The filing problem nobody talks about
My mother-in-law is a well-organised person. Her health documents still defeat her. GP letters as PDF attachments in one email thread. Hospital discharge summary in another. Blood results on a patient portal, but only the recent ones. A medication change six months ago, rationale explained in a letter she cannot locate.
The information exists. It has been written down, sent to her, filed somewhere in the system. But from the patient's side, it is functionally inaccessible. There is no search function for your own health history. Every encounter starts from scratch because nobody, patient or clinician, has a structured overview of the whole picture.
This is not an NHS problem or a Barbados problem or an American problem. It is a universal failure of how health systems communicate with the people they serve. Patient portals have improved access to documents, but a chronological list of PDFs is a filing cabinet, not a health record you can think with.
The question I started with
Could a language model running on a phone do what no one has time to do manually: read every letter, extract the important facts, and build a structured personal health record that the patient actually owns?
Not by uploading documents to a cloud service. Not by granting access to a third party. Entirely on the device, offline, using the kind of hardware people already carry in their pockets.
This is now technically possible in a way it was not even recently. Google's Gemma 4 at 2 billion parameters is small enough for consumer hardware. It is capable enough to parse the varied mess of clinical correspondence: narrative prose, tabular blood results, abbreviated notes, formal radiology reports. The output maps into FHIR-aligned schemas and lands in a local database. The patient ends up with a queryable health wiki built from their own documents.
"When was my statin changed and why?" pulls the answer from a specific letter. "What has my eGFR done over the last year?" aggregates values from documents sent by three different services. The information was always there. It was just never assembled.
Why local matters
The moment you route patient documents through a cloud service, you enter a governance conversation with no clean resolution in the current landscape. Local inference sidesteps it entirely. The patient processes documents they already possess, on hardware they own, using a model that runs offline. No third party in the loop means no consent question beyond the patient's own decision to use the tool.

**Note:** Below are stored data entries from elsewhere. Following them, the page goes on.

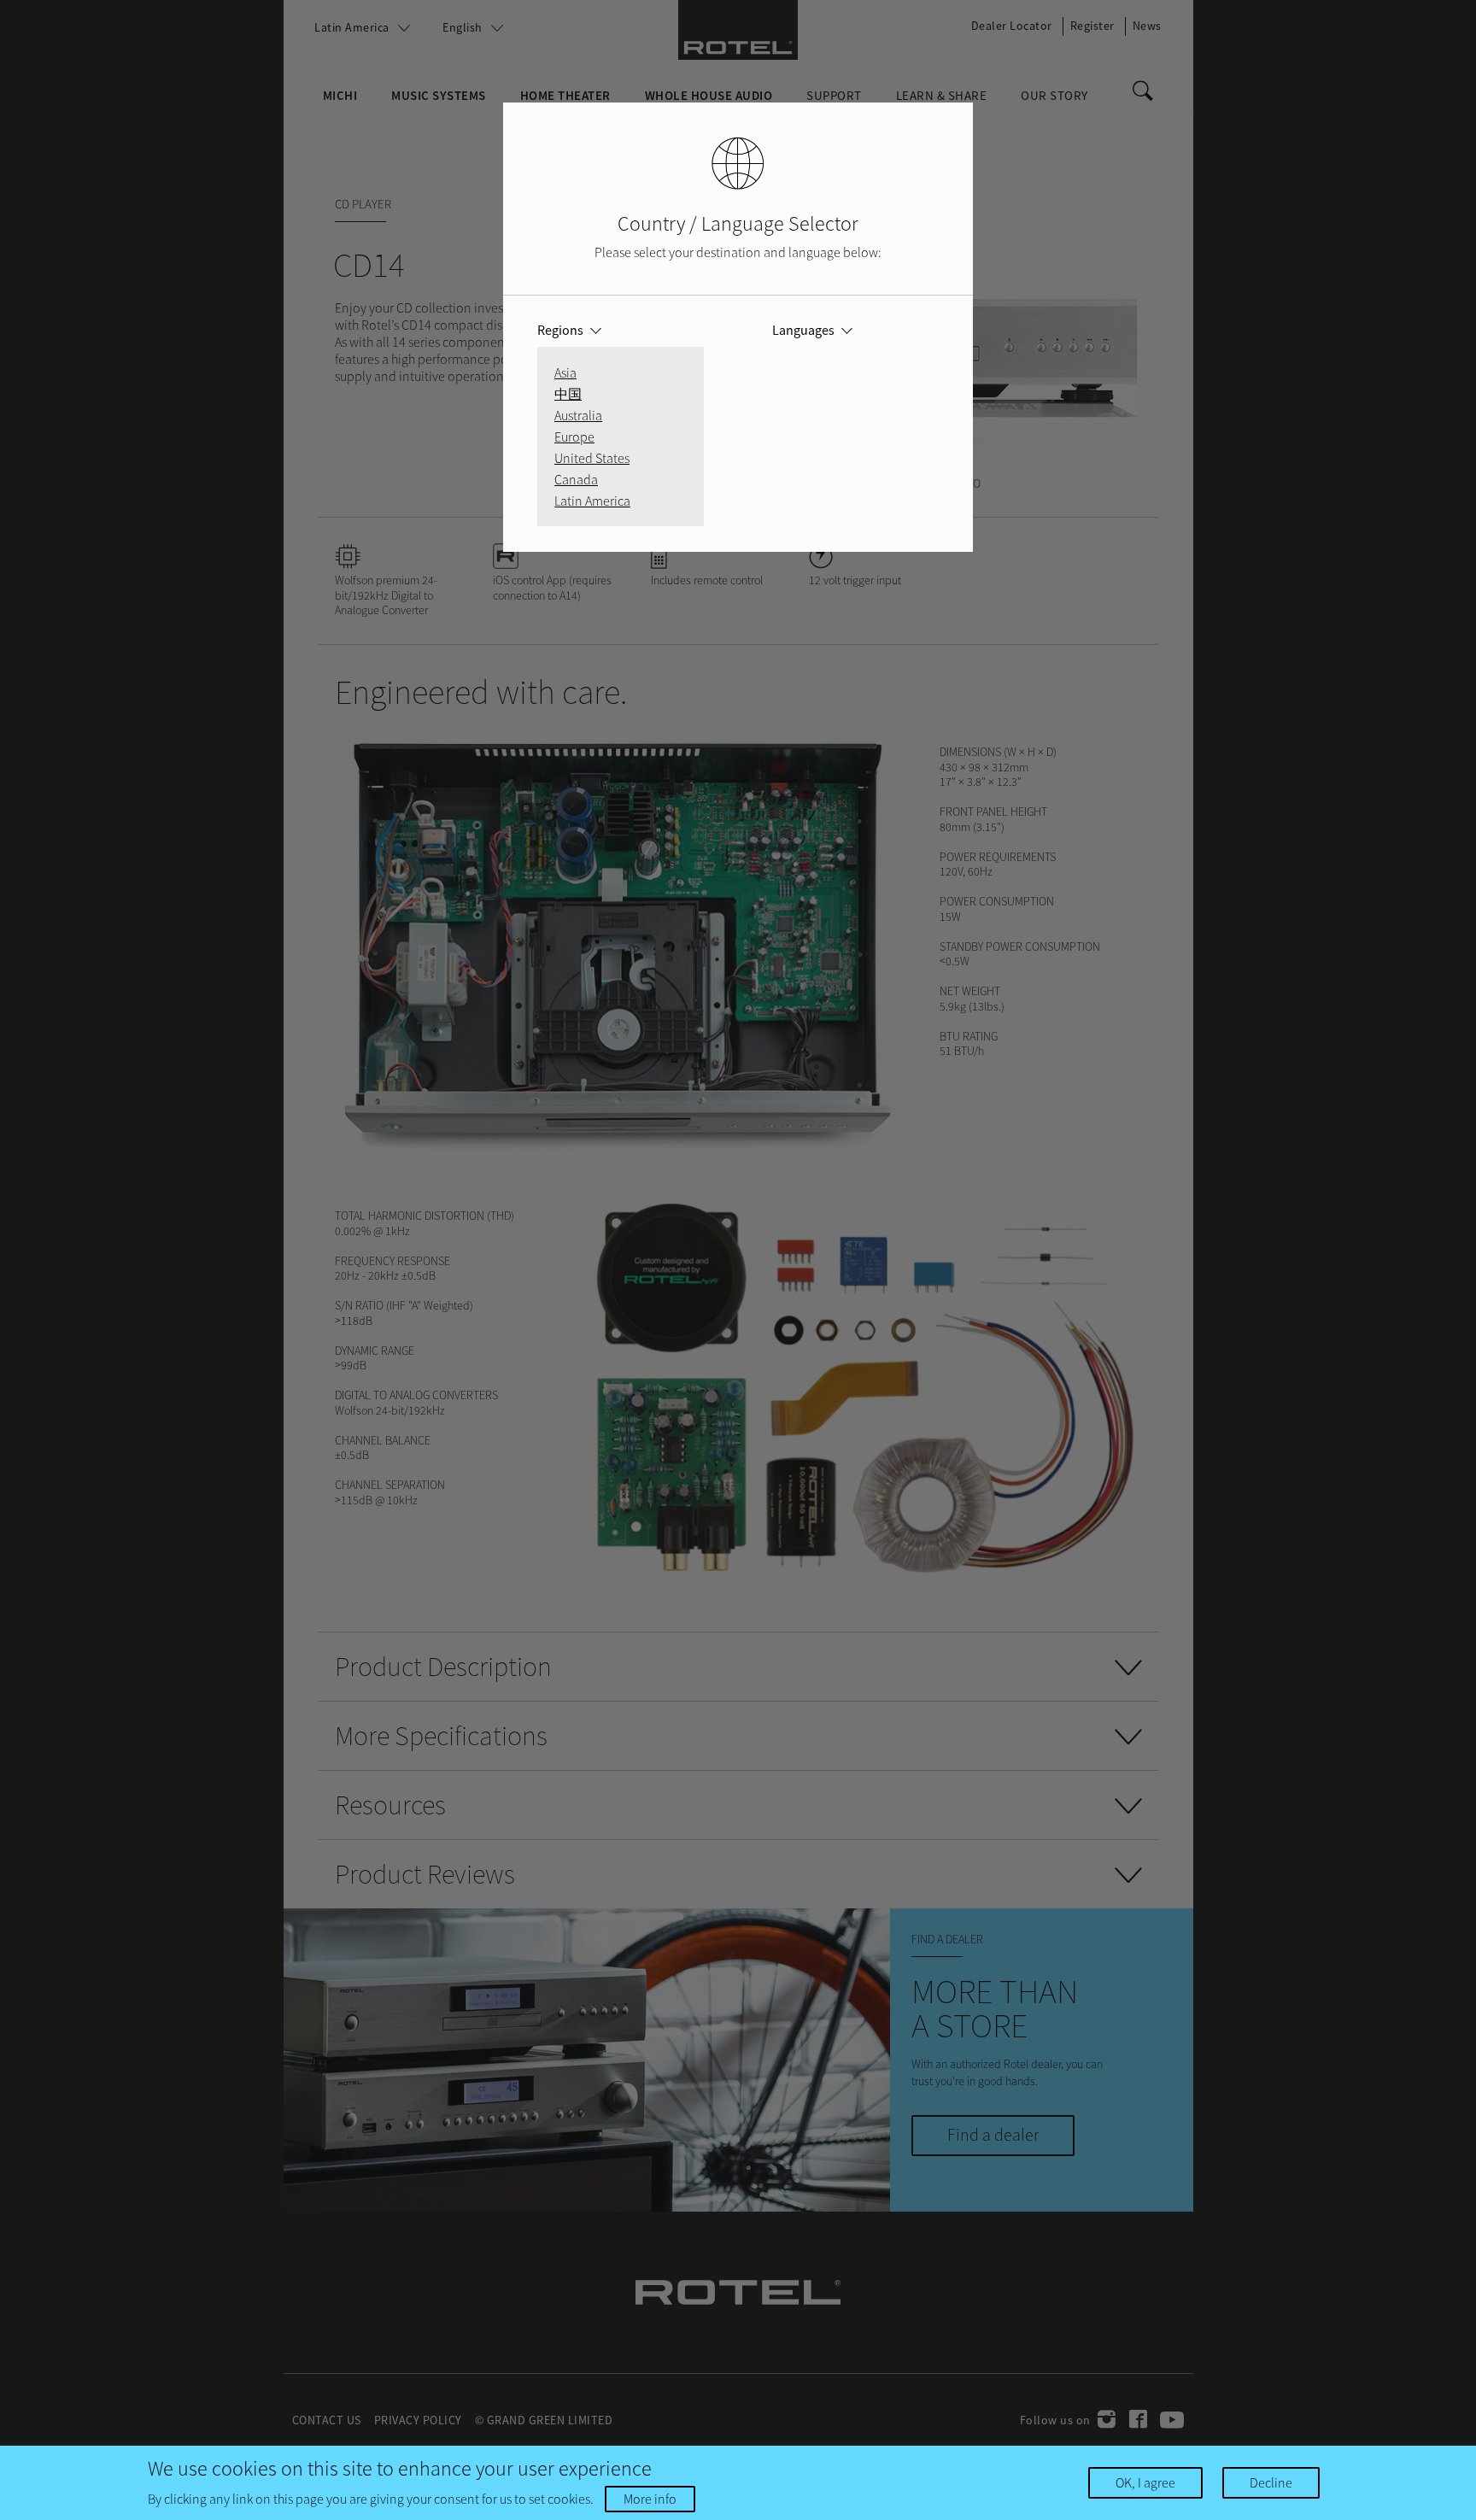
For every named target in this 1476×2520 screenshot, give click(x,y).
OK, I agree (1145, 2482)
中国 (568, 393)
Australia (578, 415)
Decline (1271, 2482)
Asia (565, 372)
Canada (576, 479)
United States (592, 457)
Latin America (592, 500)
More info (650, 2498)
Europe (574, 436)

This is not an ideological stance about Big Tech. It is an architectural choice that determines what becomes possible downstream. If the data lives on someone else's infrastructure, the patient's role is to grant or withhold consent for someone else's plans. If it lives on their device, structured and queryable, they become a participant rather than a subject.
The architecture of restraint
I designed the system around what I call pass gates: a layered approach born from healthy scepticism about what language models can and cannot be trusted to do.

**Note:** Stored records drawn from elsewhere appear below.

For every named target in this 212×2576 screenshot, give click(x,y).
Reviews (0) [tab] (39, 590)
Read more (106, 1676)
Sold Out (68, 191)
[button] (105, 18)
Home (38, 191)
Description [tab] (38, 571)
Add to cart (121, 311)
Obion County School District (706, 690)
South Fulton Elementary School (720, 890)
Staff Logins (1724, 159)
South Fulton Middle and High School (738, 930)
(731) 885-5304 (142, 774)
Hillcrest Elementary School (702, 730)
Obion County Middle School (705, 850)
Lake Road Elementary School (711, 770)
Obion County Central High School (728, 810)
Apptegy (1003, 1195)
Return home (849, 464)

The model only ever processes one document at a time. It never has access to the complete record simultaneously. It extracts structured data from a single letter, then that output is handed to deterministic code, not AI, which validates, deduplicates, and stores it. The model's job is narrow and auditable. Every claim in the structured record is traceable back to a specific sentence in a specific source document.

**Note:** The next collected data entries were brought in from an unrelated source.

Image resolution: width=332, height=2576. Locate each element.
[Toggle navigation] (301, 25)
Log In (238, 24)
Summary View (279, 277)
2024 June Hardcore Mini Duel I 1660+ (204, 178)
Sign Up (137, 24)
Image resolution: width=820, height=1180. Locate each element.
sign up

This matters because the discourse around AI in healthcare tends toward two poles: uncritical enthusiasm or blanket refusal. The pass-gate architecture is an attempt at a third position. Use AI for what it is genuinely good at, understanding unstructured text. Constrain it rigorously. Never let it become a black box sitting between the patient and their record.
The opportunity this opens
A structured, patient-held health record is useful on its own. But the more interesting question is what it enables.
Consider clinical trial matching. The majority of patients who would qualify for a trial never hear about it. Not because trials are secret, but because no one has time to cross-reference every patient's history against every open study's eligibility criteria. It is a matching problem, and right now it is solved by human attention at a scale that cannot work.
A patient-controlled structured record, matched locally against published eligibility criteria, could surface opportunities the system currently misses. The patient decides whether to act, whether to share, and with whom. This reframes trial recruitment from something done to patients into something patients can initiate for themselves.
There are other possibilities: medication interaction checking against a complete rather than partial medication history, preparation for appointments with structured summaries a clinician could actually use, continuity of care when switching providers. Each becomes more tractable when the patient holds a structured version of their own story.
What I found and what remains
I tested this against synthetic patient histories designed to stress the extraction pipeline: complex multi-morbid cases with medication changes, conflicting information across providers, and lab values in different formats. The 2B model handles it with meaningful accuracy running entirely offline. The premise holds.
But this is a proof-of-concept, not a product, and the distance between the two is significant. Clinical safety validation, usability with real patients, regulatory positioning, and the question of what happens when extraction is wrong all remain open. These are solvable problems, but they require serious work beyond what any individual can do alone.
What I think matters now is the framing. The default trajectory for health AI is centralised: data aggregated into platforms, processed by large models in someone else's data centre, insights sold back to institutions. That architecture is not inevitable. Edge devices are powerful enough. Small models are capable enough. The patient-sovereign alternative is technically viable. Whether it becomes the norm depends on whether we build it before the centralised version becomes too entrenched to displace.
My mother-in-law still calls me. But the calls have become more interesting.